## INPUT FOR THIS TASK
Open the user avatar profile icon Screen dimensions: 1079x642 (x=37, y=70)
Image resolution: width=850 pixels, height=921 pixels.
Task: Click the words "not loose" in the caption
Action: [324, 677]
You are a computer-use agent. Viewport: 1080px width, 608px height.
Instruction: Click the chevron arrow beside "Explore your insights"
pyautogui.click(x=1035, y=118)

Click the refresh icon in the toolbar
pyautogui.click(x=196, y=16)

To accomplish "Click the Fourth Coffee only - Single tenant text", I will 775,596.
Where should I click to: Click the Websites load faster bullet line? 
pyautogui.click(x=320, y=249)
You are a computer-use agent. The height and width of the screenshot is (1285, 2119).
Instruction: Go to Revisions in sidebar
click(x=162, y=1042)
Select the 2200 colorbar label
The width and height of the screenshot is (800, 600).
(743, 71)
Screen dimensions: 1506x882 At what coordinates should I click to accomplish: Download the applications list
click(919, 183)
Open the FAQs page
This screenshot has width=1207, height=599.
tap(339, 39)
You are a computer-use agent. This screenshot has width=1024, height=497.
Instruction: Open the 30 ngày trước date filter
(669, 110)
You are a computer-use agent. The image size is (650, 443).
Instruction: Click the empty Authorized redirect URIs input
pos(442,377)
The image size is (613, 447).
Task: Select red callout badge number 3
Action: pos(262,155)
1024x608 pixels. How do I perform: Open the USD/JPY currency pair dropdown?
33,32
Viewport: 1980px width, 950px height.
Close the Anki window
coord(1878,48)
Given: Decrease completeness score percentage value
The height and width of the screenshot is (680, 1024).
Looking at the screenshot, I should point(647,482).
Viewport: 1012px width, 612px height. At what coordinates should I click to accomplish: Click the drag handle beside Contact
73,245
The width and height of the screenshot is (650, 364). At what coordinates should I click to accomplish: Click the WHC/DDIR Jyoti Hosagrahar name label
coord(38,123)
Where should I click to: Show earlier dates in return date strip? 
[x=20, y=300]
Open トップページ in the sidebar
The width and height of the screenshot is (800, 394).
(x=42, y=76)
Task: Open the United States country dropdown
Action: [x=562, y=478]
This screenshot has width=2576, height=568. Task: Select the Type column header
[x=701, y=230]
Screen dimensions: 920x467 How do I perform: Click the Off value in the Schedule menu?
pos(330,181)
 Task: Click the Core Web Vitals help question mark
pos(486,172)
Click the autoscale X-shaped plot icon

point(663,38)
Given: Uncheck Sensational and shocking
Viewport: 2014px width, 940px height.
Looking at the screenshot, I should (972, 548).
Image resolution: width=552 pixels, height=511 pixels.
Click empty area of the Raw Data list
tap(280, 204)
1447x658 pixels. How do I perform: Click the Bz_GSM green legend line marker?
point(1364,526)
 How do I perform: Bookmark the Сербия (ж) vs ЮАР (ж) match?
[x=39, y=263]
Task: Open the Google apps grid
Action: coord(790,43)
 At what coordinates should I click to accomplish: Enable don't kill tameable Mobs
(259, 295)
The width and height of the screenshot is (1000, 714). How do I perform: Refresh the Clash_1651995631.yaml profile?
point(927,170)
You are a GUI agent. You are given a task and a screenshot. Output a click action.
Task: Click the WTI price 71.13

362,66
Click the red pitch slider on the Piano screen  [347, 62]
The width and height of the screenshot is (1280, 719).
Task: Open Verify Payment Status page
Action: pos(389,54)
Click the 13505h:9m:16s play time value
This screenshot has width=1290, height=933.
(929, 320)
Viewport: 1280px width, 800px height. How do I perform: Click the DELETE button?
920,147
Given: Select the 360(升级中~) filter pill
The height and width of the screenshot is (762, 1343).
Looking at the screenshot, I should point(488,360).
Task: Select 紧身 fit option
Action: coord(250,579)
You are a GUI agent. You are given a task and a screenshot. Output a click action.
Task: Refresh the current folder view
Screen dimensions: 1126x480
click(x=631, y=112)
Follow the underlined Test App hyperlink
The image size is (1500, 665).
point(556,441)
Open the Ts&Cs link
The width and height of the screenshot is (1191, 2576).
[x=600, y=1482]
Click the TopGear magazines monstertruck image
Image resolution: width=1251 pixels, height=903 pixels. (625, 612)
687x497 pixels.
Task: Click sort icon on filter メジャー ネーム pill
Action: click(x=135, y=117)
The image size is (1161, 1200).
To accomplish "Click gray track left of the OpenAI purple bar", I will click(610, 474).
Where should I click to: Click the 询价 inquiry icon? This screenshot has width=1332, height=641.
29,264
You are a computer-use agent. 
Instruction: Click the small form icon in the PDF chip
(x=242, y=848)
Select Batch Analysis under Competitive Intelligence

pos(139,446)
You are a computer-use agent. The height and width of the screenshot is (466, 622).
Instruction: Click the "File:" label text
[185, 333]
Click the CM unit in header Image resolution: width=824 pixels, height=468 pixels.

## WORK INSTRUCTIONS
Look above for every line with the word "will" and copy it.

## TASK ANSWER
To accomplish "Click the Fourth Coffee only - Single tenant text", I will 775,596.
To accomplish "Click gray track left of the OpenAI purple bar", I will click(610, 474).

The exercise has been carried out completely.